Je n’aime pas ce nom. Il sent le raide pionnier dans son chariot, collet monté et chapeau droit, et Madame enjuponnée dans la chaleur. Le protestantisme dans toute sa rigueur s’abat sur le désert, qui n’en reviendra pas. Après les premières bouffées rencontrées aux portes de la vallée des Dieux, je me voyais déjà cerné dans cette ville. Pourtant, j’en savais les habitants Moabites, et un puritain moabite est trop oxymore pour être tout à fait mauvais. J’avais raison sur ce point, la vérité m’oblige à écrire que je n’y ai pas été persécuté et que cette ville, au demeurant sans intérêt particulier, est une excellente étape pour parcourir les derniers parcs du voyage.

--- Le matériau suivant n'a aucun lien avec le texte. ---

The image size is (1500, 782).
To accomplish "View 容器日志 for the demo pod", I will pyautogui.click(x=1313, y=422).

Les villes ne naissent jamais par hasard, même en ces terres de conquêtes injustes et brutales, où chacun se déclarait possesseur de ce qu’il n’avait pas sous le seul prétexte qu’il avait posé le pied dessus. Même les villes nouvelles implantées par des politiciens mégalos et construites par des architectes fébriles ont un passé, une histoire, un pourquoi du comment. Il y a toujours une rencontre, une traversée, un concours, un croisement, un relai : une calanque devient vieux port, une île devient pont, un croissant de lune se marie avec les graves, sept collines se répondent. C’est le fond d’un estuaire, un plateau dominant, une rose des vents, une confluence honorable. Il faut toujours trouver le petit cristal d’où naîtra le grand conglomérat, la ville champignon, la mégapole tentaculaire. Sans le petit cristal, on ne comprend pas ce qu’on fait ici, visiteur ou visité, et qui aime sa ville le sait.

Autant Mari que New-York, Babylone que San Francisco, Naples la ville neuve que Villeneuve-sur-Lot, autant Rome que Paris, aucune ville ne naît du hasard et ce n’est pas Moab qui me contredira.

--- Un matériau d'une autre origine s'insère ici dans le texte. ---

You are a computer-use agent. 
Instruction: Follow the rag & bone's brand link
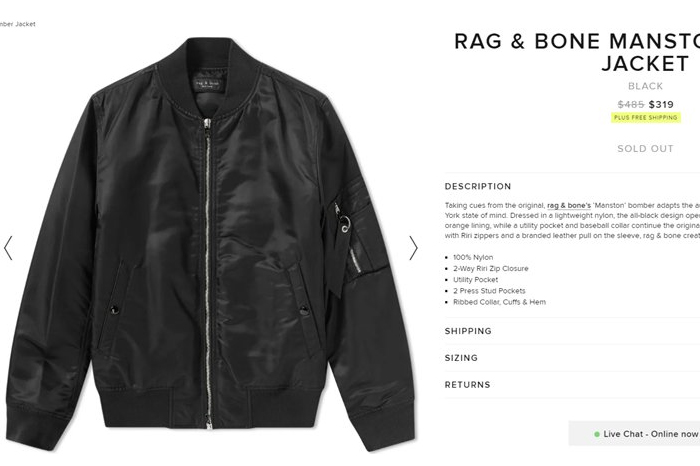tap(569, 205)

Tu traverses la ville en arrivant par le sud, après une interminable descente entre les rochers, mais si tranquille que tu n’as pas remarqué que la route descendait, sauf cette curieuse impression de silence en roulant comme une conversation interrompue, combien, trente, quarante kilomètres ? Tu passes un pont sur une rivière, puis quelques maisons, et te voici de nouveau entre les rochers sur la route qui monte, interminablement. Tu as passé la ville, il faut revenir. C’est petit, Moab, c’est simple, la grand-route et puis c’est tout. Quelques blocs de part et d’autre, quelques magasins, quelques hôtels, si tu avais cherché le centre ville et ses rues entrelacées, tu te serais trompé de continent.

Tu n’as pas remarqué le pont sur la rivière, ou plutôt ta vieille défroque d’européen t’a empêché d’en noter l’étrangeté. Un pont sur une rivière, n’importe quelle ville te l’offre, que ce soit grand fleuve ou petit ru, et souvent, dans une ville inconnue où désespérément perdu tu cherchais ton chemin, le pont sur la rivière t’a sauvé la mise. Le centre n’en est jamais loin, avec ou sans méandre.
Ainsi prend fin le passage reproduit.